LentiGlobin and Lenti-D are trademarks of bluebird bio, Inc.
About TC BioPharm
Headquartered in Edinburgh with facilities in Glasgow, London and Kawasaki, TCB is a clinical stage biotechnology company leading the way gamma delta T cells are being used to treat cancer and serious viral disease. TCB has strategic collaborations with pharmaceutical, biotechnology and leading research institutions bringing its transformative cell therapies to clinic. In January 2015, TCB’s cell therapy manufacturing facility at Maxim Office Park in Glasgow was awarded a Manufacturer's Authorisation for Investigational Medicinal Products MIA (IMP) which permits manufacture and release of Advanced Therapy Medicinal Products (ATMPs) for use in clinical trials.
TCB has developed a novel gamma-delta CAR T platform (ImmuniCAR®) where T cells are supercharged using gene-therapy to target and kill specific cancer types. ImmuniCAR® represents a truly disruptive, step-changing approach to the treatment of a wide variety of cancers with potential to overcome many of the safety problems previously seen with conventional early-generation CAR T products. TCB is developing CAR T products against a range of cancer antigens with the potential to target both solid and blood tumors.

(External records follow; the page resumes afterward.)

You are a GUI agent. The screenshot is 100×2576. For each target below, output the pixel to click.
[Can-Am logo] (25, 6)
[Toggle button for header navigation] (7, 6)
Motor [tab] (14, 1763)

ImmuniCAR is a trademark of TC BioPharm, Ltd.
This release contains “forward-looking statements” within the meaning of the Private Securities Litigation Reform Act of 1995, including statements regarding the research, development and advancement of bluebird bio’s product candidates and immuno-oncology research program, including its own CAR T and TCR research programs and those shared with TC BioPharm. Any forward-looking statements are based on management’s current expectations of future events and are subject to a number of risks and uncertainties that could cause actual results to differ materially and adversely from those set forth in or implied by such forward-looking statements. These risks and uncertainties include, but are not limited to, the risk that the research programs for these targets will be unsuccessful and not identify any viable product candidates, the risk that our collaboration with TC BioPharm will not continue or will not be successful, the risk of cessation or delay of any planned clinical studies and/or our development of our product candidates, and the risk that any one or more of our product candidates will not be successfully developed and commercialized. For a discussion of other risks and uncertainties, and other important factors, any of which could cause our actual results to differ from those contained in the forward-looking statements, see the section entitled “Risk Factors” in our most recent Form 10-Q, as well as discussions of potential risks, uncertainties, and other important factors in our subsequent filings with the Securities and Exchange Commission. All information in this press release is as of the date of the release, and bluebird bio undertakes no duty to update this information unless required by law.